Provided passage >>
The therapist went on. “My guess is you made a promise to yourself when you were a kid and it wasn’t to grow up and be a businessman like your dad.”
“Well, how do I find the answer?” I asked.
“Only one way I know of. You’re not going to like it. You’ve got to start saying ‘no’ to the things that hurt. It’s the only way you’ll be able to hear the ‘yes’s’.”
Once I looked, I realized everything in my life hurt. It all reeked of obligation, resentment and compromise. I didn’t have a life. I had a cover story. I resented my corporate clients for paying me a fortune for making them more successful at doing those things I didn’t value in the first place. The house was never grand enough, the lawn landscaped enough. Even taking care of the dog hurt. When you’re depressed everything feels obligatory.
I decided this was too important for half-measures. I put the house up for sale, broke up with my partner, shut down my business and gave away the dog. I moved into a two-room apartment.

Data listing >>

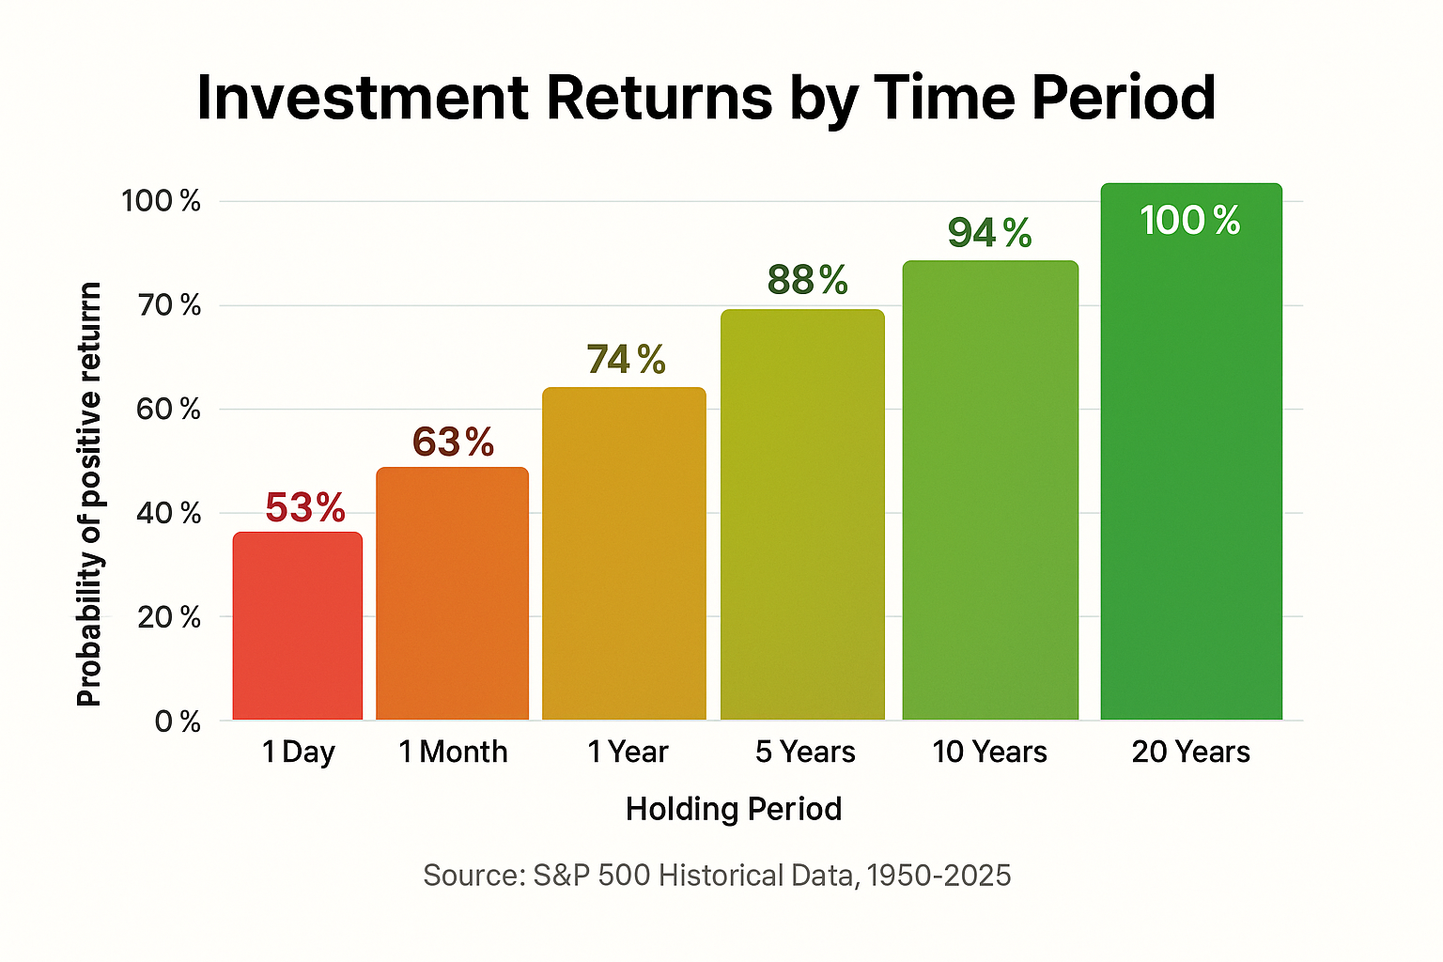Select the dark green 20 Years bar
The image size is (1443, 962).
point(1190,470)
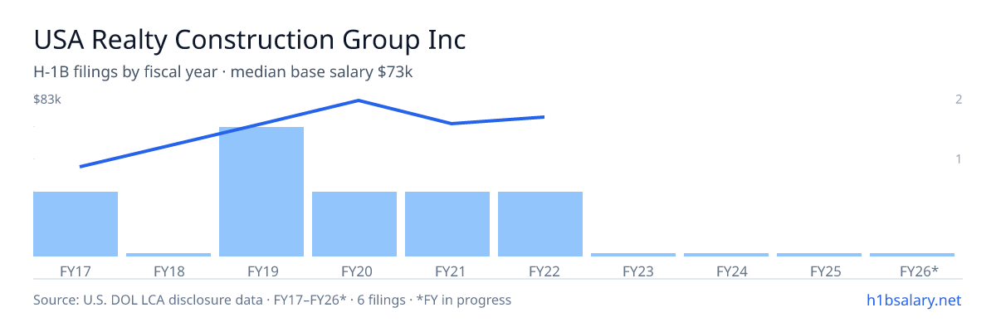Image resolution: width=996 pixels, height=332 pixels.
Task: Click the FY23 bar stub
Action: 633,255
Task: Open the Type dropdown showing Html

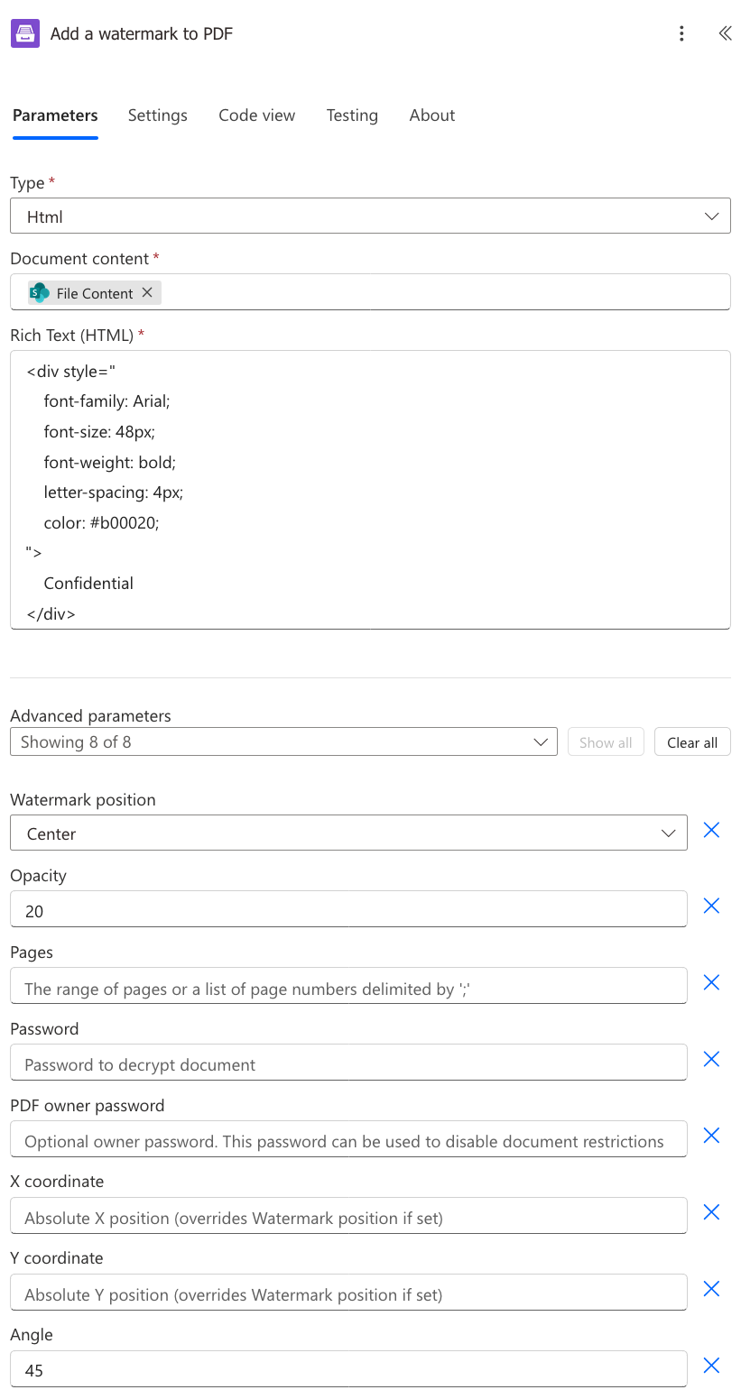Action: (x=369, y=216)
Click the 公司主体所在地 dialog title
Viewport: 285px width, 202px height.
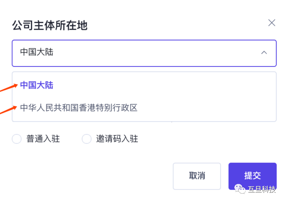click(x=50, y=25)
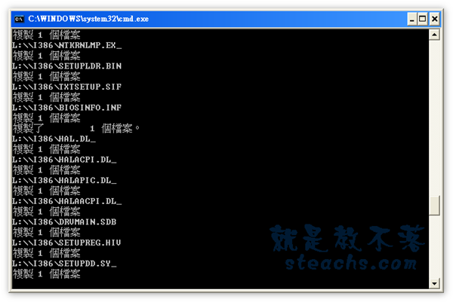Image resolution: width=453 pixels, height=302 pixels.
Task: Click the BIOSINFO.INF path line
Action: (x=66, y=108)
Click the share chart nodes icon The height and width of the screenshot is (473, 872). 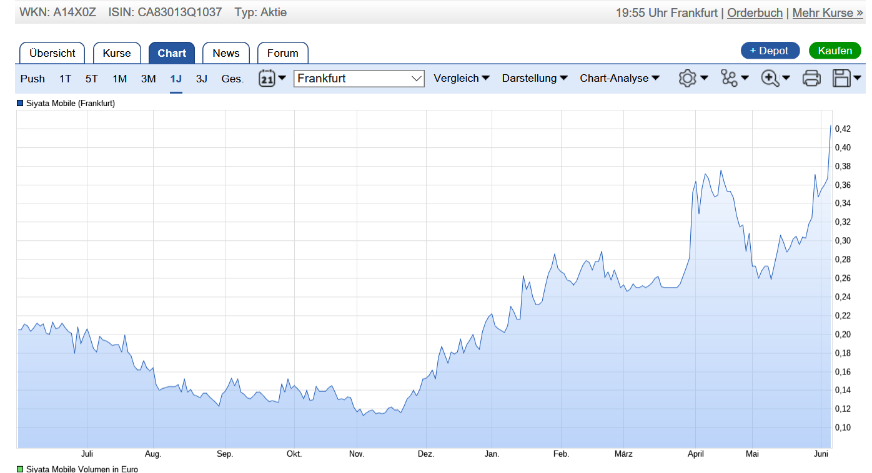click(x=729, y=79)
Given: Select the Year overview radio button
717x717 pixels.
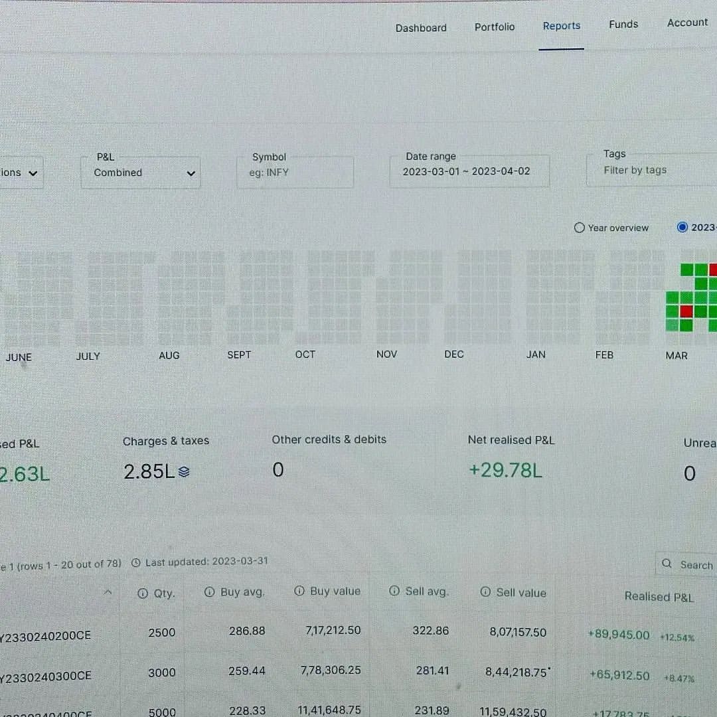Looking at the screenshot, I should pos(580,227).
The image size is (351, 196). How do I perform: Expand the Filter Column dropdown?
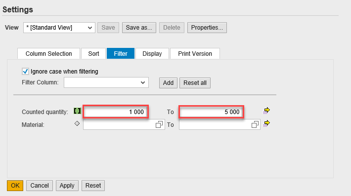pos(106,82)
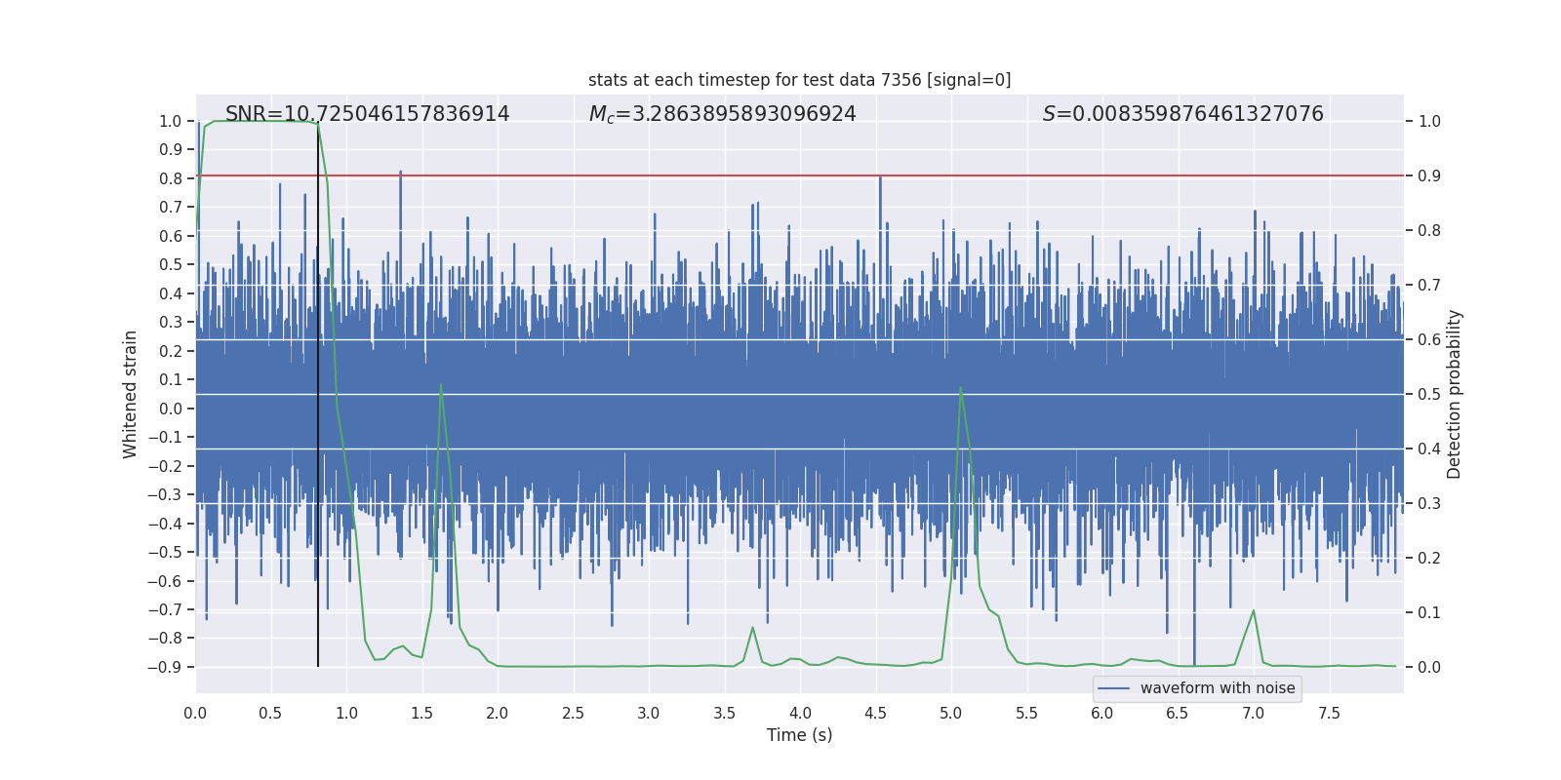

Work order >>
Resume the first-person account of the therapy session and its aftermath, picking up right after the move into a two-room apartment.

Response to the task >>
Then something phenomenal happened. The more “stuff” I let go of, the lighter I felt. Instead of dread, I felt joy when I awoke mornings.
That therapist was good! I returned.
“Now what?” I asked, excited to hear what he advised next.
“Travel,” he said. “You can afford to go anywhere and stay as long as you like.”
I told him I had always wanted to go to London. Ireland. Trace my family roots. I’d take a friend with me.
“You don’t understand,” he said. “Go someplace you don’t speak the language. And go alone. Don’t even take a guide book.”
“No way!” I blurted. “Why would I do that?”
Then he gave it to me with both barrels.
“It’ll force you to rely on others. You’ve spent your life controlling and manipulating and impressing others. That way you don’t have to depend upon them. You believe being a man is never asking for help. Jon, you haven’t been living a life. You’ve been living a series of 5-year strategic plans. You’ve carefully eliminated spontaneity and the unknown. Without the unknown, there is no delight. A lot of life is about getting lost. Loose your way. Be surprised. Be quiet and listen for your own voice. It’s still there, I promise.”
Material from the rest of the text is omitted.